Il Greco, subito dopo lo schianto, si ferma e cerca in qualche modo di aggiustare la cosa. Chiama subito un suo caro amico che lavora alla polizia stradale per chiedergli che fare, come comportarsi. E nel mentre arrivano le ambulanze, ma per i ragazzi non c’è niente da fare. Loro non esistono più. La loro vita non c’è più. E tutto per la caparbietà e la malandrineria del Greco. Che vanta parentele di spessore criminale. Cosa che aveva intimorito i ragazzi.
L’amico della stradale gli dice di come deve comportarsi. E arriva sul posto anche la polizia stradale. Che referta, senza ombra di dubbio, la dinamica dell’incidente: l’auto ha toccato il motorino, ed è questa la causa dell’incidente. Ma il PM Tridico, nonostante il verbale parlasse chiaro, incarica la scientifica di Reggio Calabria di fare ulteriore indagini. E il responso alla fine è amaro: per il PM e la scientifica l’incidente è stata solo un fatalità, e chiede l’archiviazione.
Un assurdo che uccide un’altra volta quei poveri ragazzi, oltre che gettare nello sconforto più assoluto i genitori. Che insistono con il PM raccontando le vere cause di quella serata che ha visto la tragica fine dei loro più cari affetti. Ma per Tridico, la causa va archiviata. E si rifiuta di ascoltare i genitori.

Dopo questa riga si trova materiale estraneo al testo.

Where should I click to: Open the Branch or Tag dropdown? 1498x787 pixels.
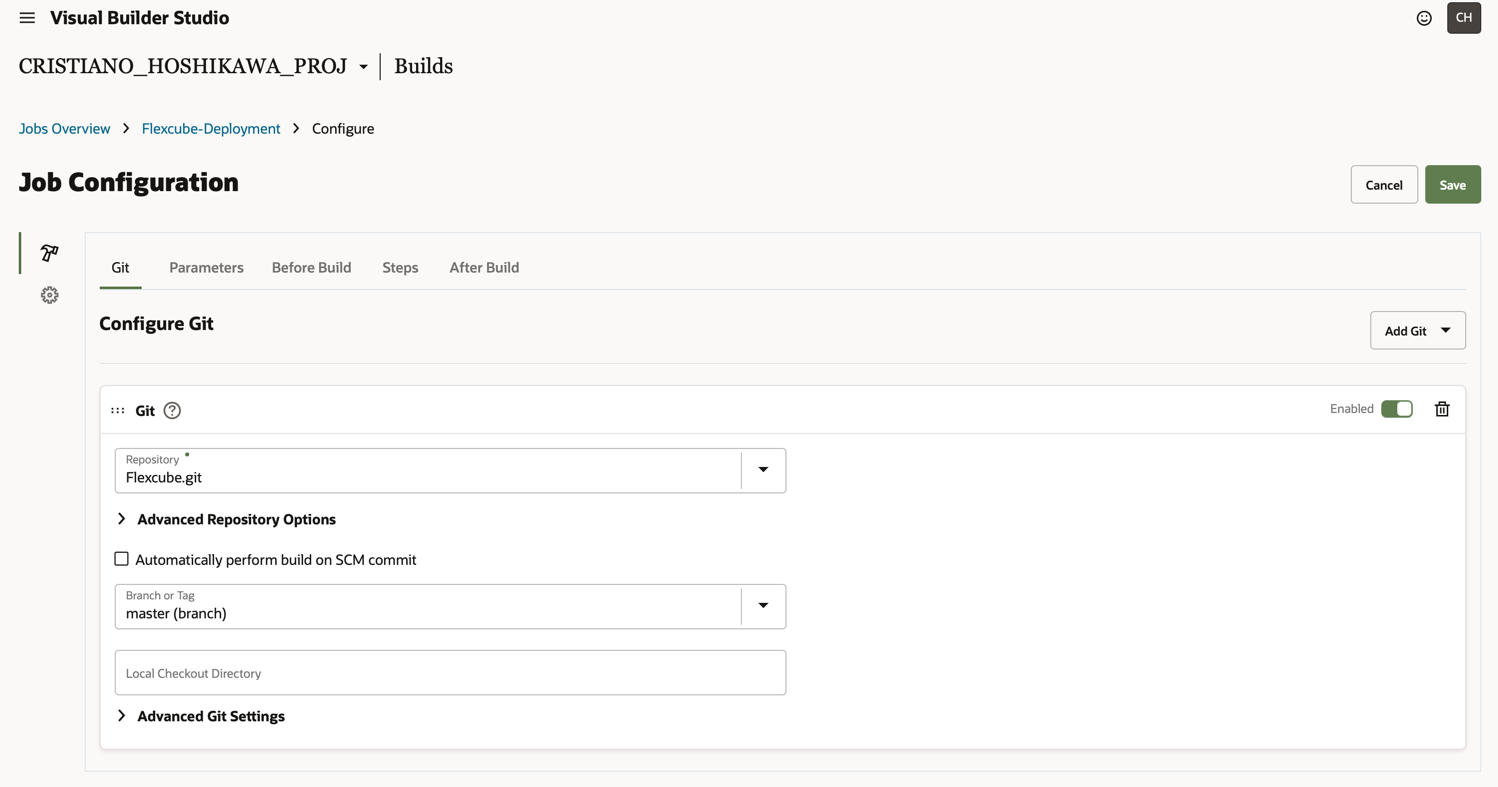pos(763,606)
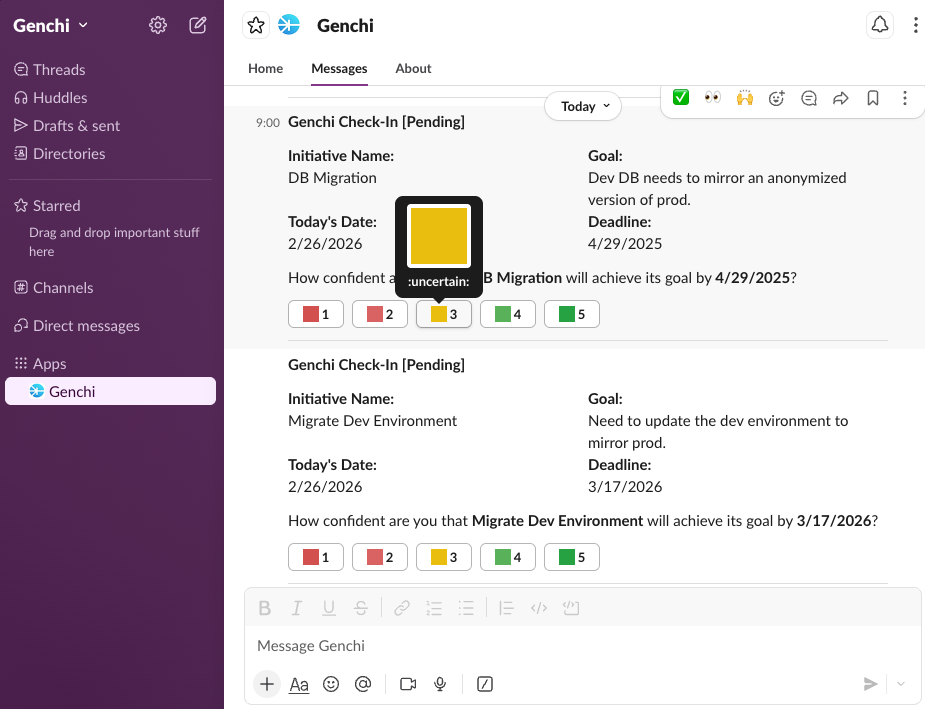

Quello di cui non ha tenuto in considerazione il PM, è l’origine di questa tragedia. Se il Greco non avesse rubato la macchina ai ragazzi tutto questo non sarebbe accaduto. Ma questa storia non interessa al PM. Perché dice non ci sono testimoni. Ma si sa che chi è il Greco, e vista la sua parentela, chi sa ha taciuto. Nessuno per paura ha parlato, mettersi contro malandrini non conviene, neanche di fronte alla morte di due bravi ragazzi.
Questa è la triste storia dei due Salvatore. Due giovani vite perse che non troveranno mai giustizia. A meno che, ora che Granieri non c’è più, il nuovo procuratore non voglia risentire questi genitori, spezzati dal dolore. E per questo pubblichiamo, non solo il nostro articolo, ma anche un appello al nuovo procuratore, il dottor Spagnuolo, di questa madre consumata dal dolore.
“Mi rivolgo al nuovo procuratore il dottor Spagnuolo affinchè riveda gli atti per poter dare giustizia a mio figlio e al suo amico. E non come ha fatto il PM Tridico, che con freddezza e menefreghismo ha archiviato il caso. Io come mamma voglio la verità, mi è dovuta, perdere un figlio è un dolore così grande che arriva fino al cuore spaccandolo in due e che non smette mai di sanguinare”. Firmato: la mamma di Salvatore Candido.
Ecco, questa è la giusta occasione per il nuovo procuratore per dire che la Legge sta dalla parte della gente onesta e perbene, come lo erano i due ragazzi che oggi non ci sono più. Speriamo che possa accogliere questo grido di dolore di due famiglie che chiedono Giustizia.